You can watch the video here.

Here is my summary of his speech:

Design thinking is one of many approaches to innovation. In order to understand the uniqueness of Design Thinking one has to look at the landscape of elements that are relevant for innovation. These elements can be grouped into three areas which are potential sources for innovation

  • Technology (Innovation that is feasible)
  • Business (Innovation that is viable)
  • People (Innovation that is desirable)

Depending on the weight of these three dimension, different forms of innovation emerge.

  • Technology driven innovation starts with technologies goals and looks for needs to satisfy and businesses to build.
  • Business driven innovation starts by analyzing organizational resources, how these can be used through the organizations capabilities and deriving the implications for technology and markets (the people).
  • Designers approach the challenge of innovation through the lens of people which makes design essentially a human centered process. Only then the search for feasible technological solutions and viable business models begins.

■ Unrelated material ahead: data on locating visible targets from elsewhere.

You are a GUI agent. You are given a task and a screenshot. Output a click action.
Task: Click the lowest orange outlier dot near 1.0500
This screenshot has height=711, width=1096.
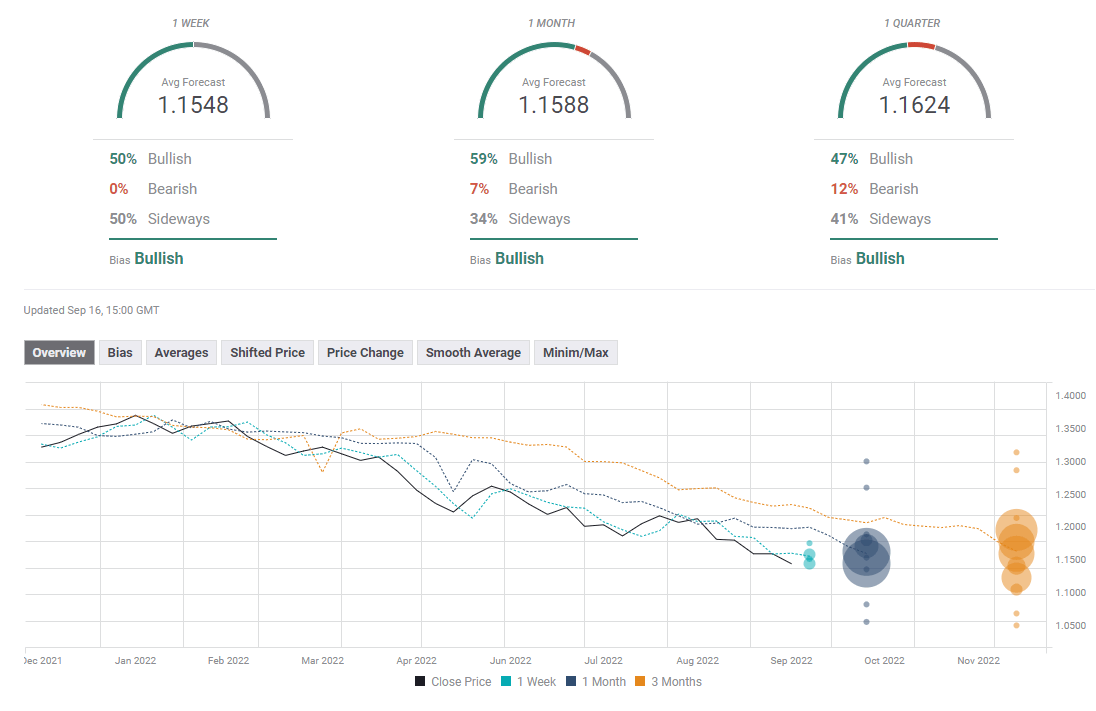point(1016,625)
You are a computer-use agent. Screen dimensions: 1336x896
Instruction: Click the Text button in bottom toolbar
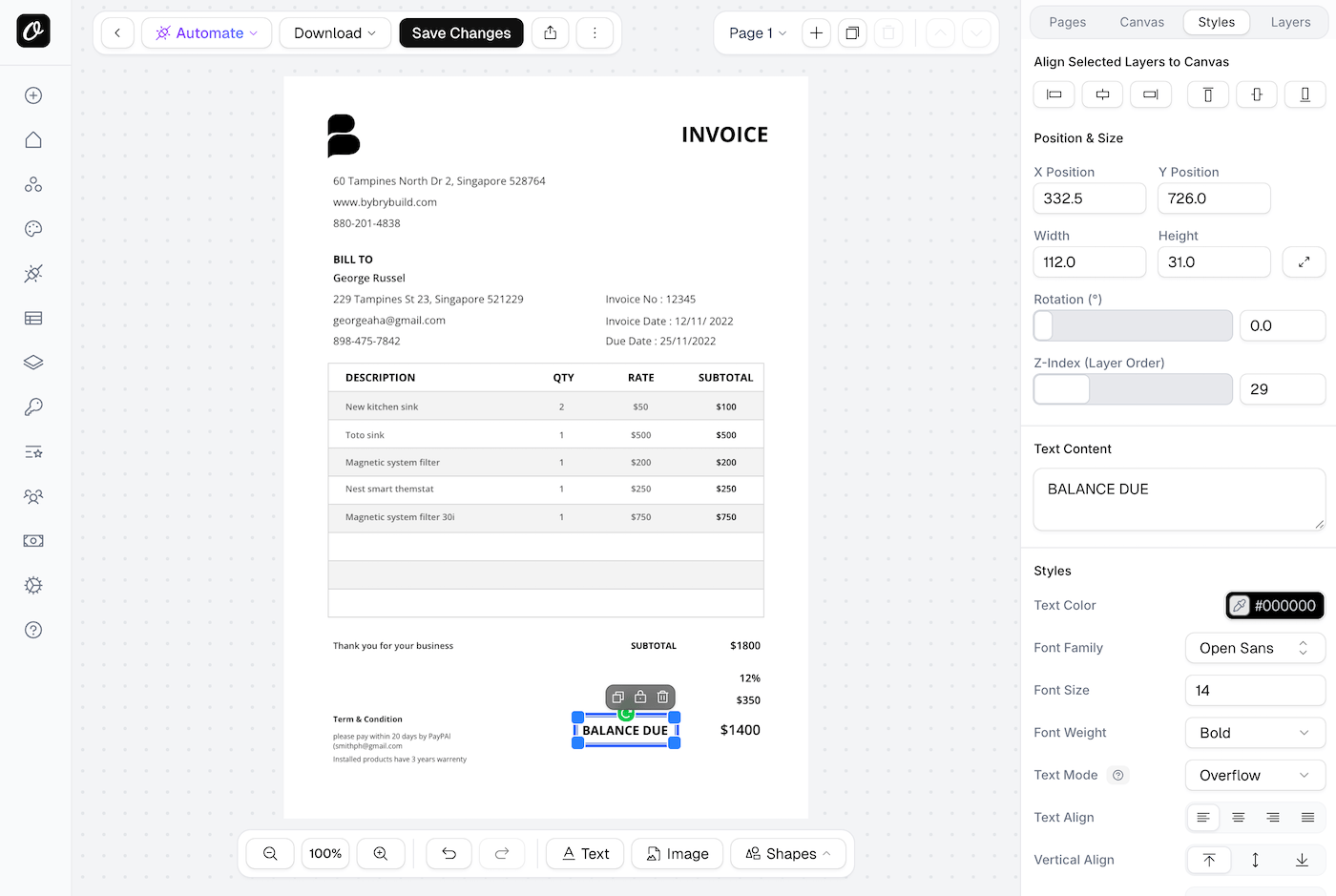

These three fields can be combined in different combinations which lead to different types of innovation:

  • Technology + People = Functional Innovation
  • Business + People = Marketing/Brand Innovation (Emotional Innovation)
  • Business + Technology = Process Innovation

Business + Technology + People = “This is where the really cool stuff happens”

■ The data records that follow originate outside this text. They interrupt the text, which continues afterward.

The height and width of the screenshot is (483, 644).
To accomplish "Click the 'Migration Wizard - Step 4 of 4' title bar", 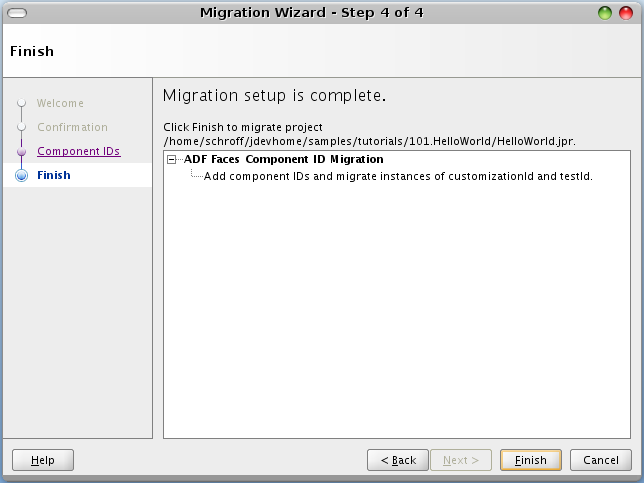I will [321, 13].

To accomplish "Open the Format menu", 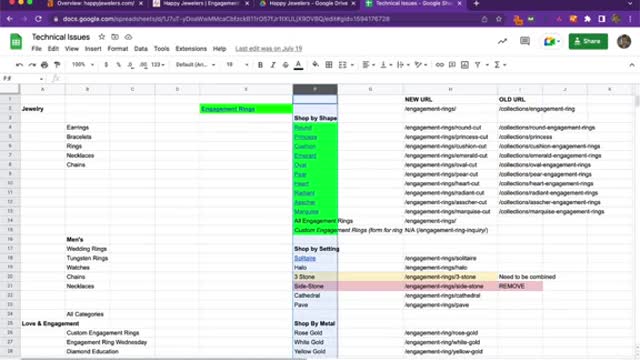I will 118,49.
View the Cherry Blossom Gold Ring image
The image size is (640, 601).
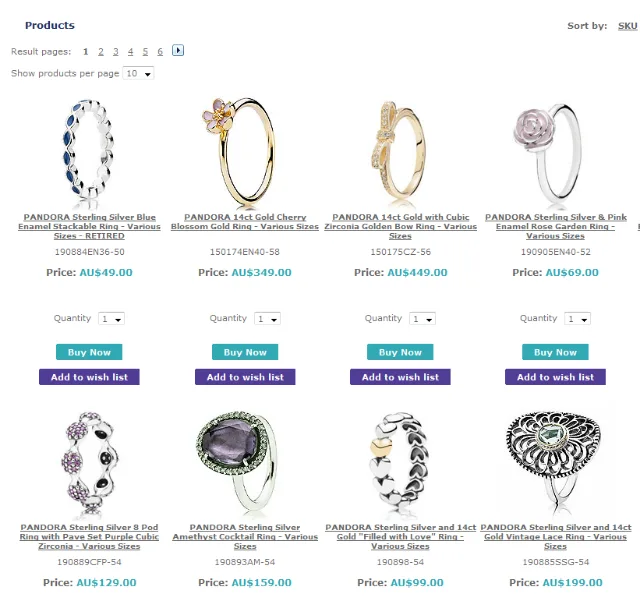[239, 152]
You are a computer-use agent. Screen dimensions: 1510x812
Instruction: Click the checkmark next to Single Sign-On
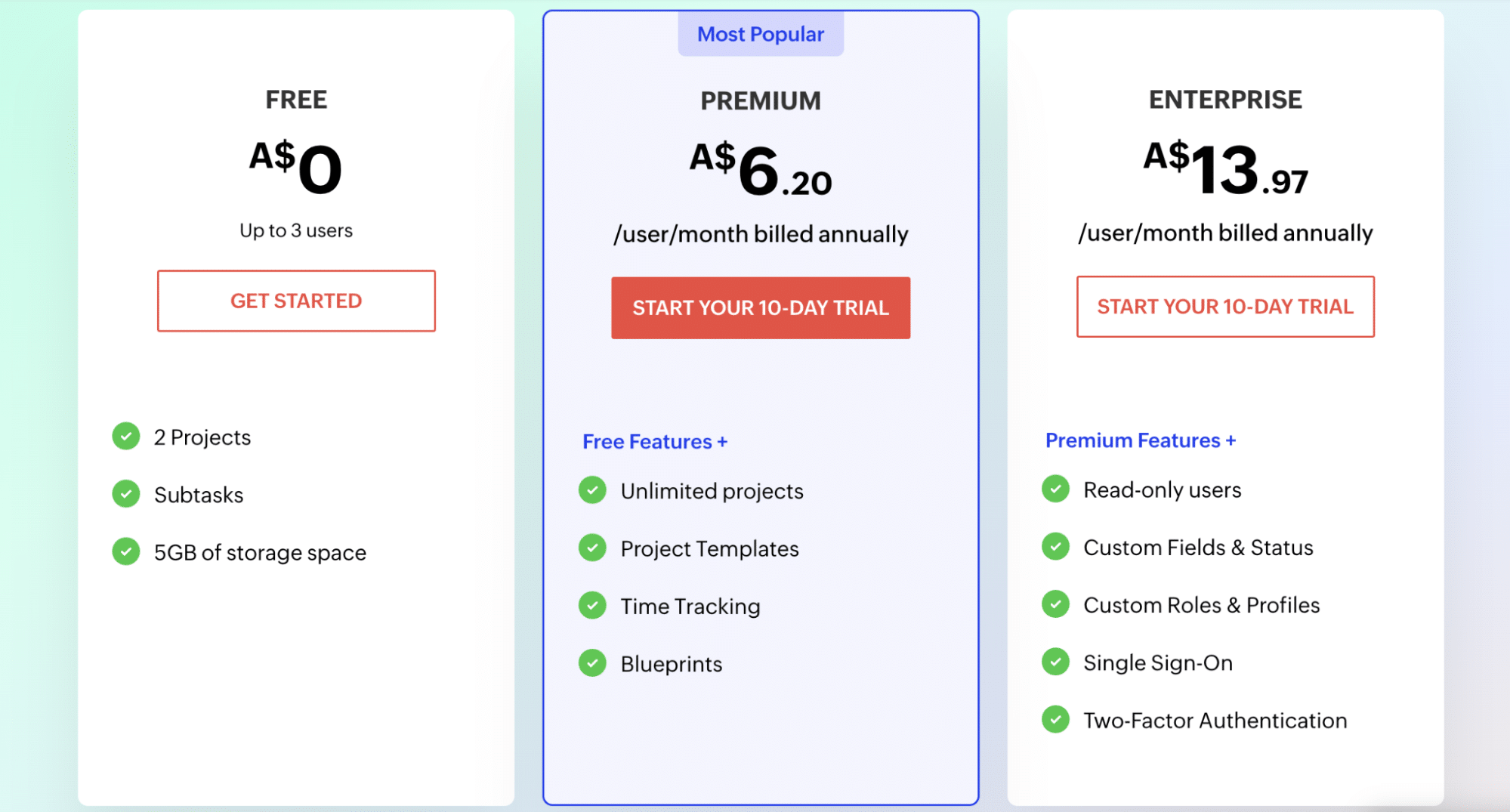tap(1055, 662)
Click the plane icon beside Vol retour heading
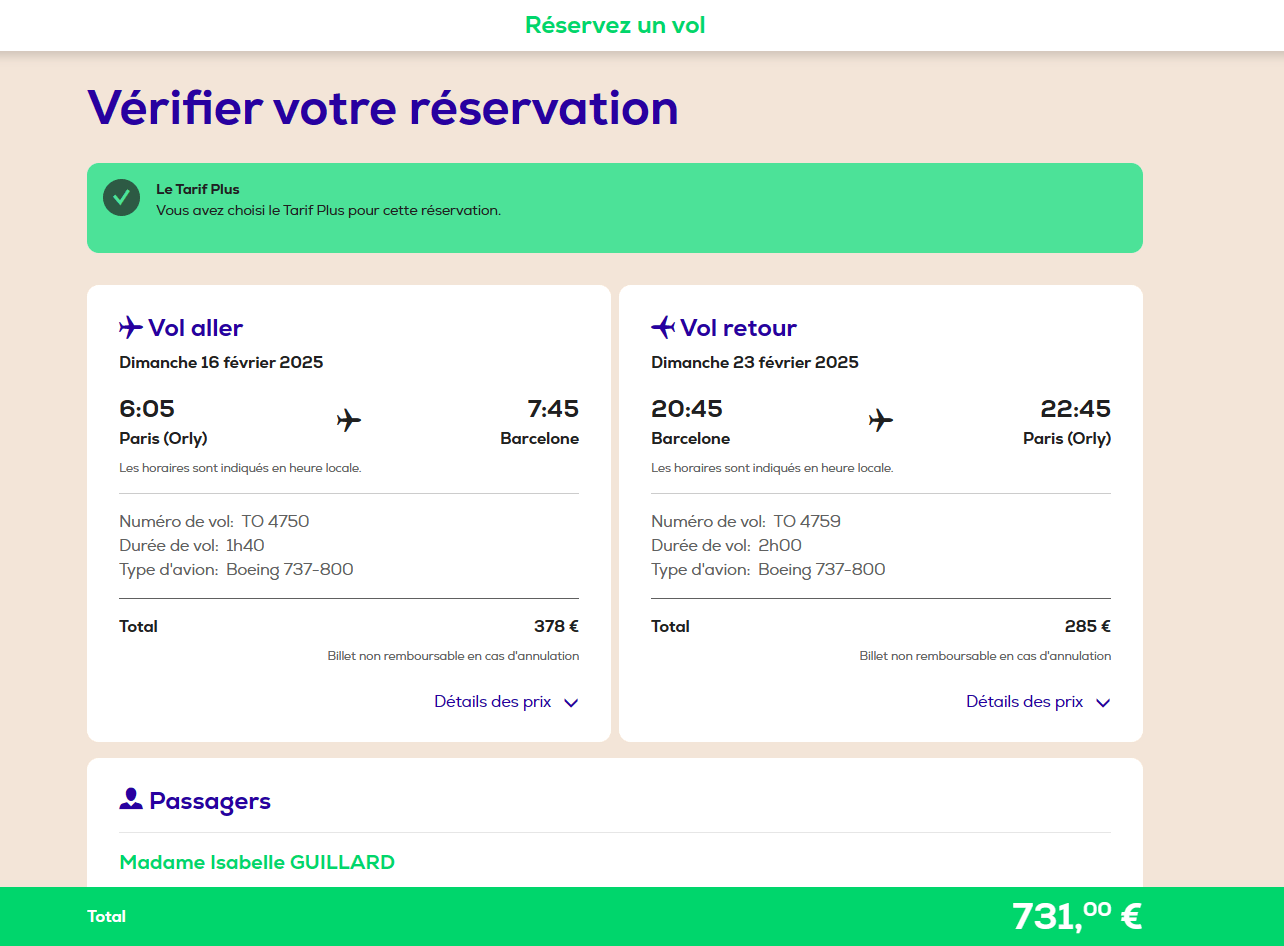The width and height of the screenshot is (1284, 946). coord(663,328)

The design of new products and services falls into three phases

1. Inspiration

  • Observe and Inquire
  • Tell Stories
  • Synthesize

2. Ideation

  • Brainstorm
  • Experiment

3. Implementation

  • Prototype
  • Evaluate

Most organization focus on ideation (how to get new ideas) when they should actually spend more time for inspiration and the actual implementation in order to create value. When you are out of ideas it doesn’t help to improve your brainstorming skills - one should better look for new inspiration.

In this context market research has its own unique role which is to generate and evaluate ideas, but not to predict the success of ideas.

Nevertheless Design Thinking is not just about methodology, it is just as much about culture. It’s about being inspired and inspiring.

Design Thinking is a human centered approach to innovation.